Retype each of the records below exactly, leaving the pictures out.

BEGIN

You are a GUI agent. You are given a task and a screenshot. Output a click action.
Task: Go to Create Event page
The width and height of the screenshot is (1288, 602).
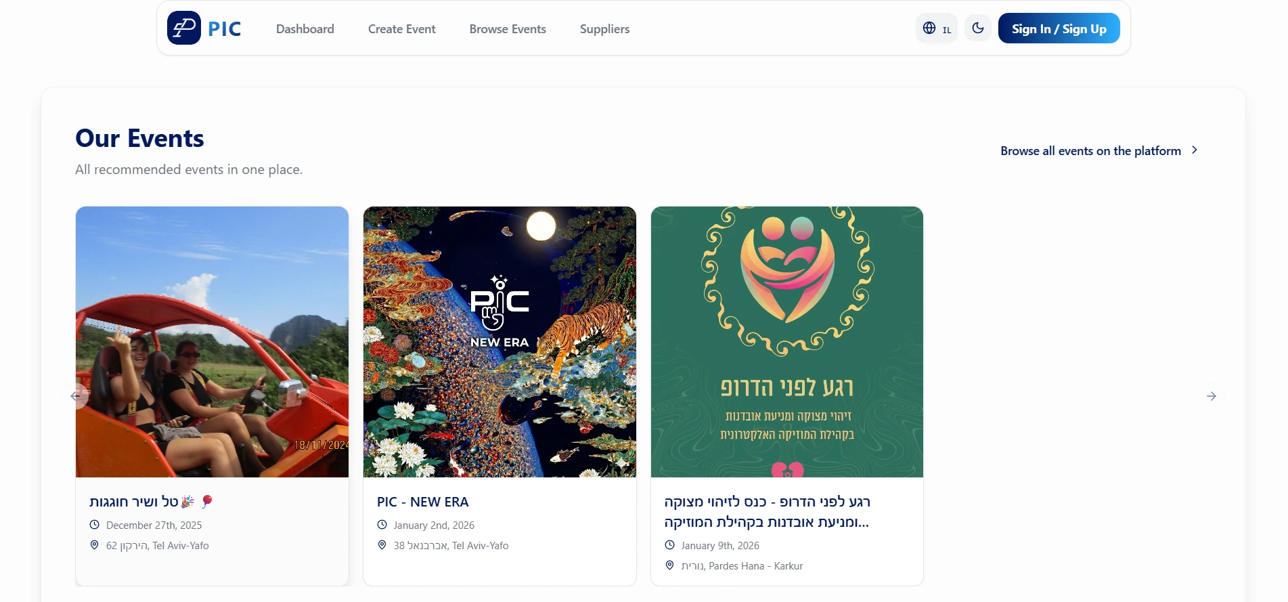pyautogui.click(x=402, y=29)
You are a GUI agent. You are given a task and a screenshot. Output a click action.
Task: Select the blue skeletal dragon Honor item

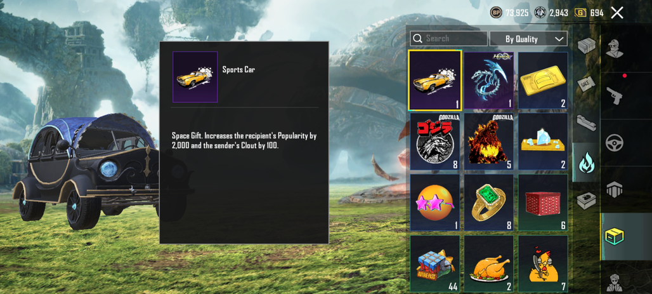(x=489, y=81)
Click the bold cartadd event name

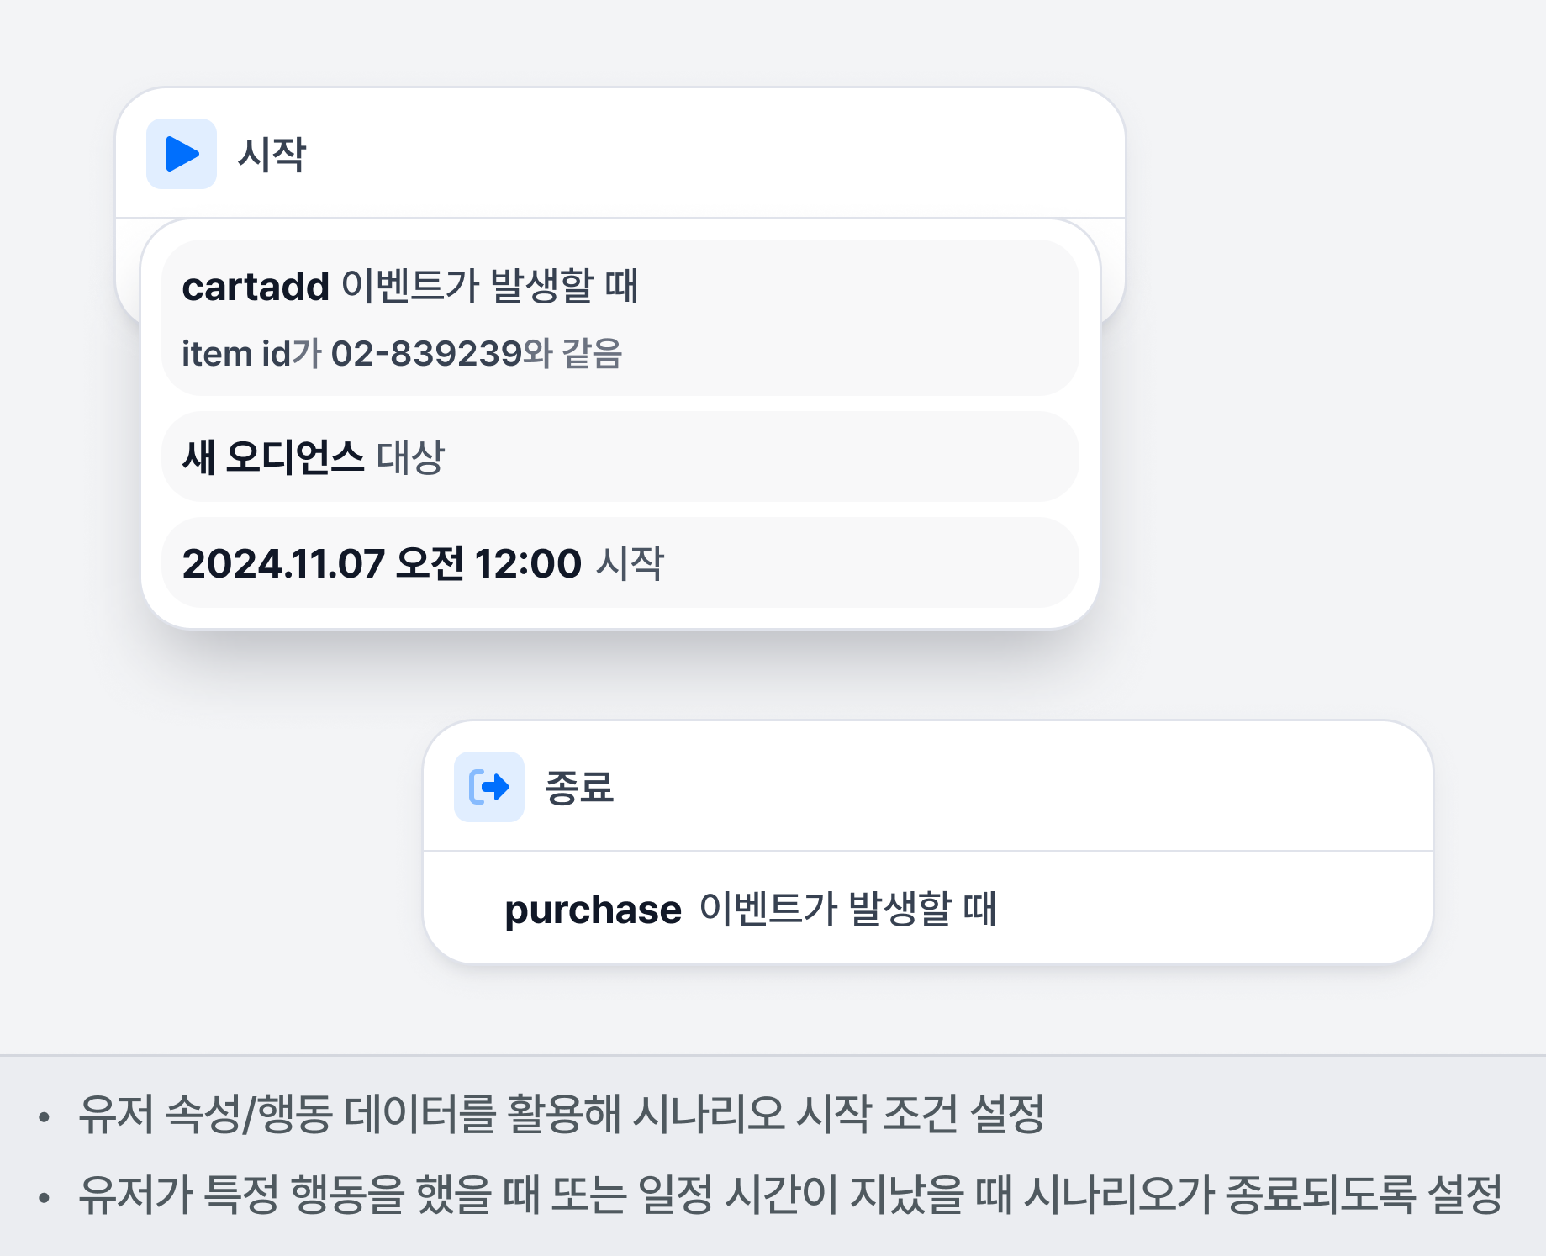pyautogui.click(x=255, y=287)
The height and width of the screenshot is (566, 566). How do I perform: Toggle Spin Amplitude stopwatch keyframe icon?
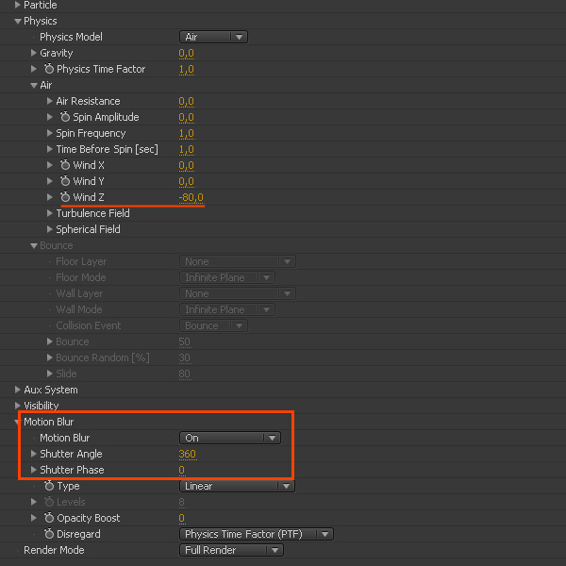coord(65,117)
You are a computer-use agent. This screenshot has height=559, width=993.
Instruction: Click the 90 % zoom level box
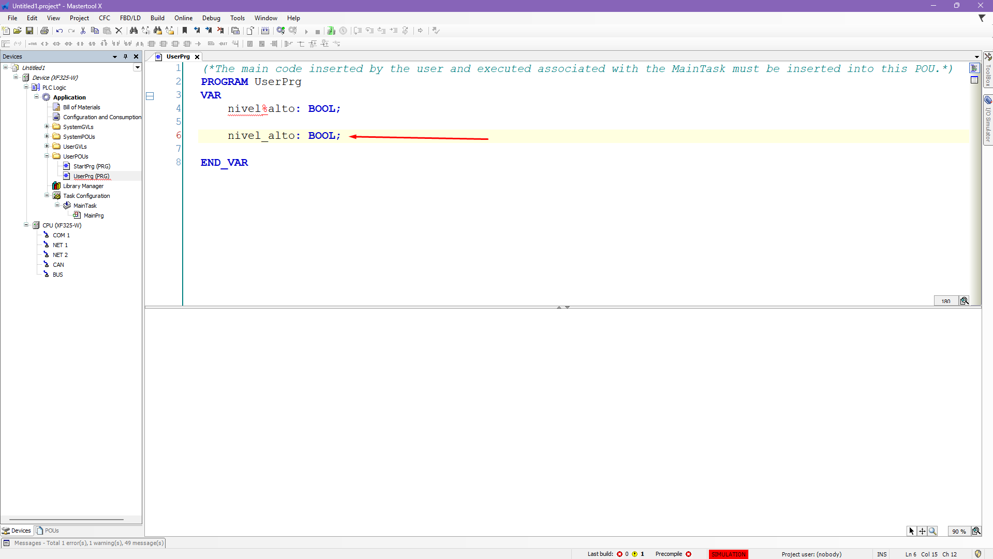(958, 531)
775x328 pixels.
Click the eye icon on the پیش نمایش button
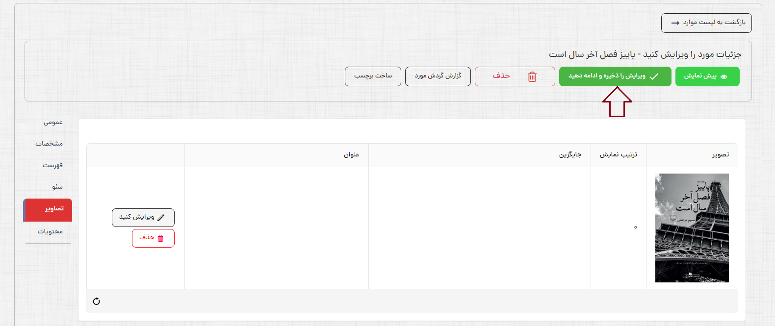coord(723,76)
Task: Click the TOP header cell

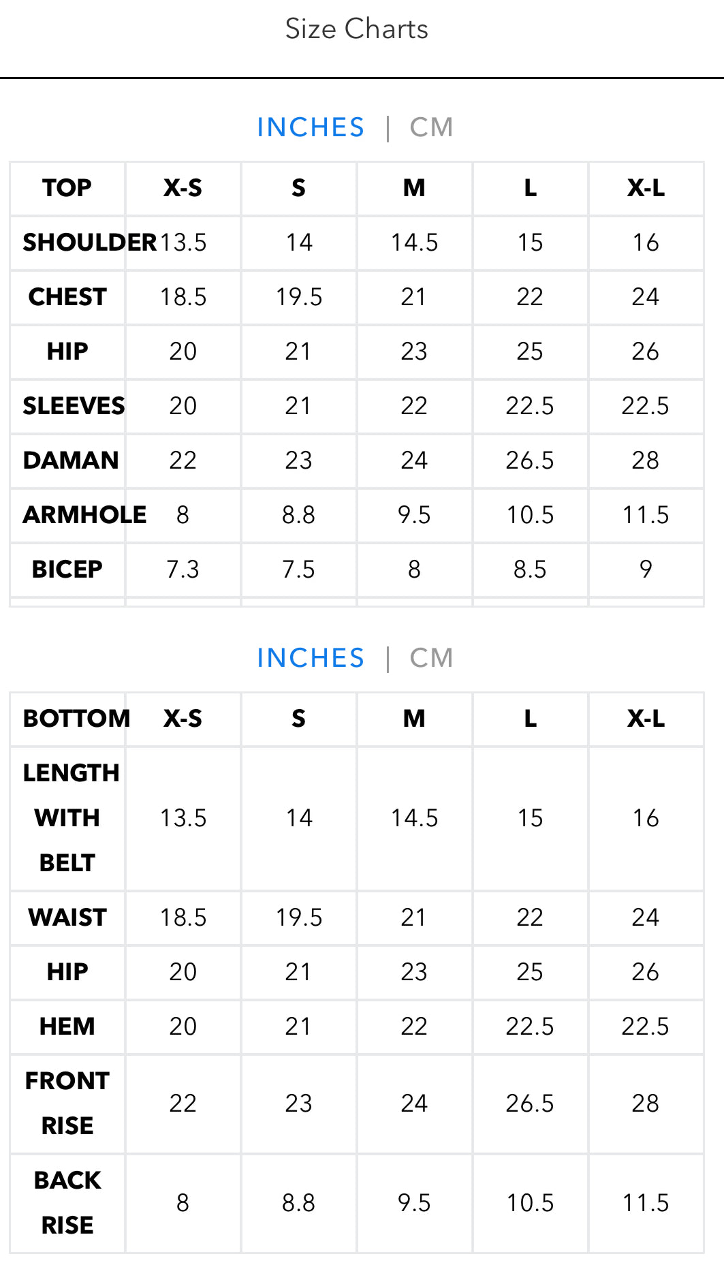Action: coord(67,188)
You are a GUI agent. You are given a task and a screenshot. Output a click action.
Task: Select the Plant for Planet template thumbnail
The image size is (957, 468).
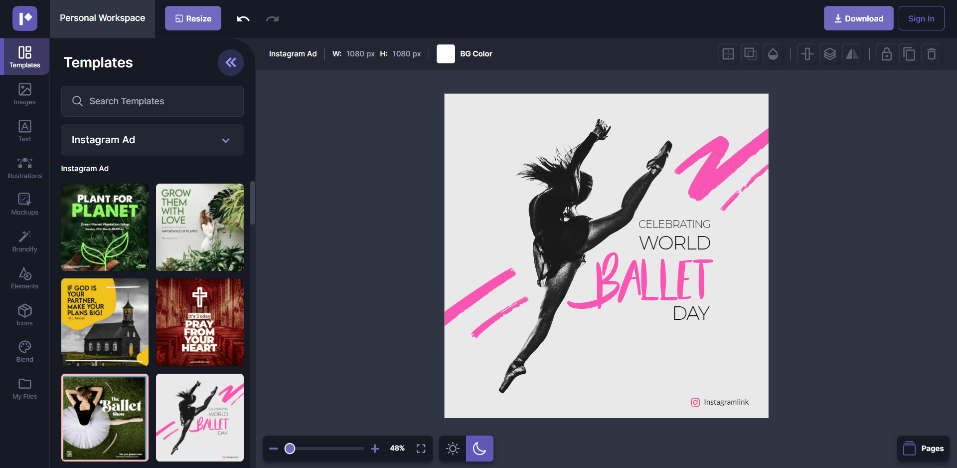105,227
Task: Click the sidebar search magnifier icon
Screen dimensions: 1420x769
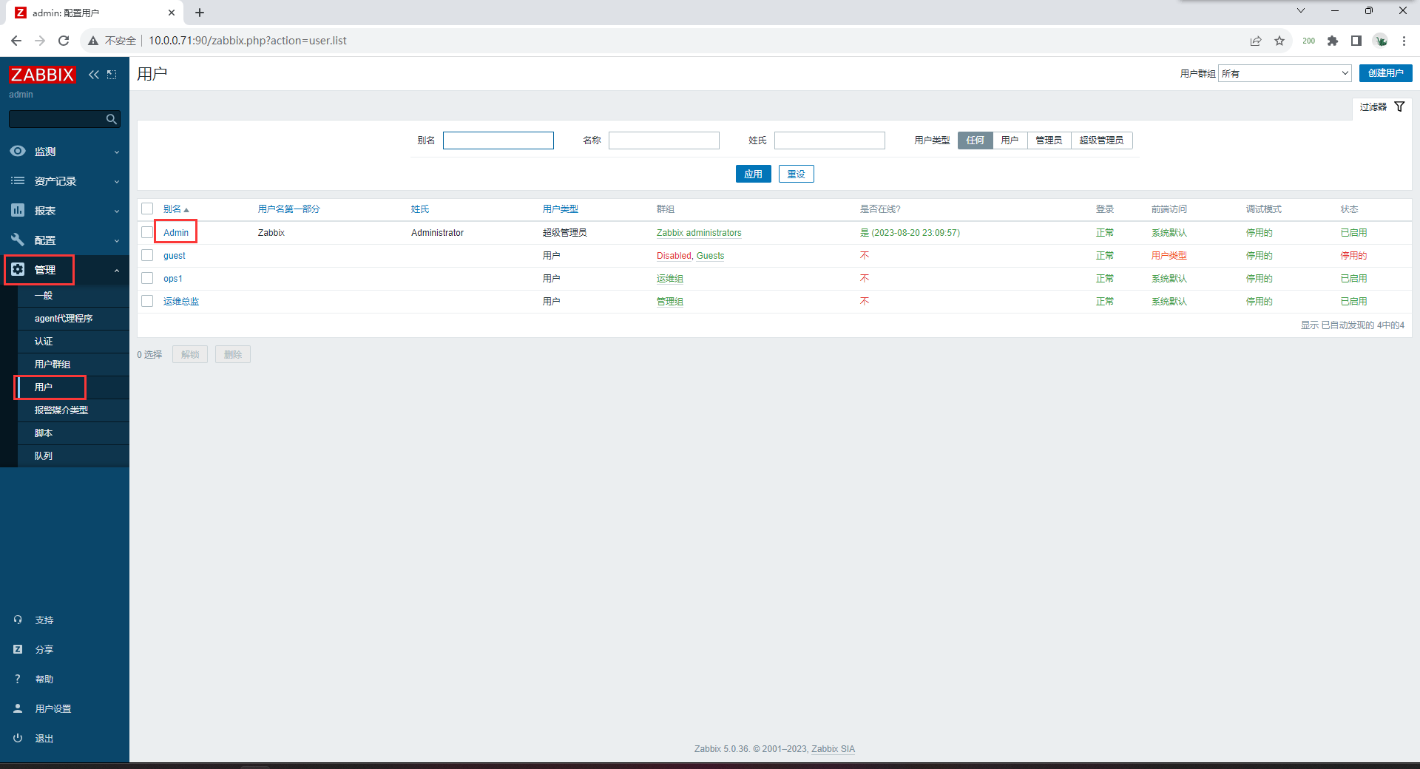Action: 111,119
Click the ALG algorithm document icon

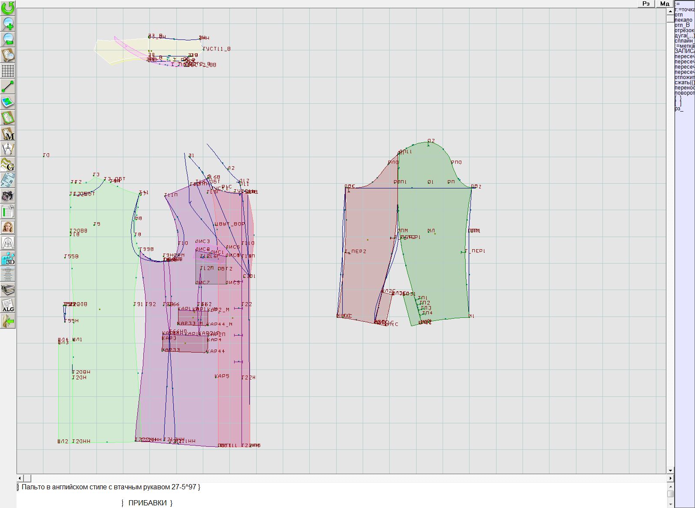click(x=8, y=305)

END

→ **Response area**:
You are a GUI agent. You are given a task and a screenshot. Output a click action.
Task: Go to Create Event page
The width and height of the screenshot is (1288, 602).
pyautogui.click(x=402, y=29)
You are a GUI agent. You are given a task and a screenshot. Output a click action.
Task: Select the blue skeletal dragon Honor item

(x=489, y=81)
Click the bold cartadd event name

pyautogui.click(x=255, y=287)
The height and width of the screenshot is (566, 566). How do I perform: Toggle Spin Amplitude stopwatch keyframe icon?
coord(65,117)
You are a computer-use agent. This screenshot has height=559, width=993.
Instruction: Click the 90 % zoom level box
(958, 531)
775x328 pixels.
Click the eye icon on the پیش نمایش button
coord(723,76)
Task: Click the TOP header cell

Action: coord(67,188)
You are a GUI agent. You are given a task and a screenshot. Output a click action.
Task: Select the Plant for Planet template thumbnail
The image size is (957, 468).
105,227
Task: Click the sidebar search magnifier icon
Screen dimensions: 1420x769
Action: 111,119
Click the ALG algorithm document icon

click(x=8, y=305)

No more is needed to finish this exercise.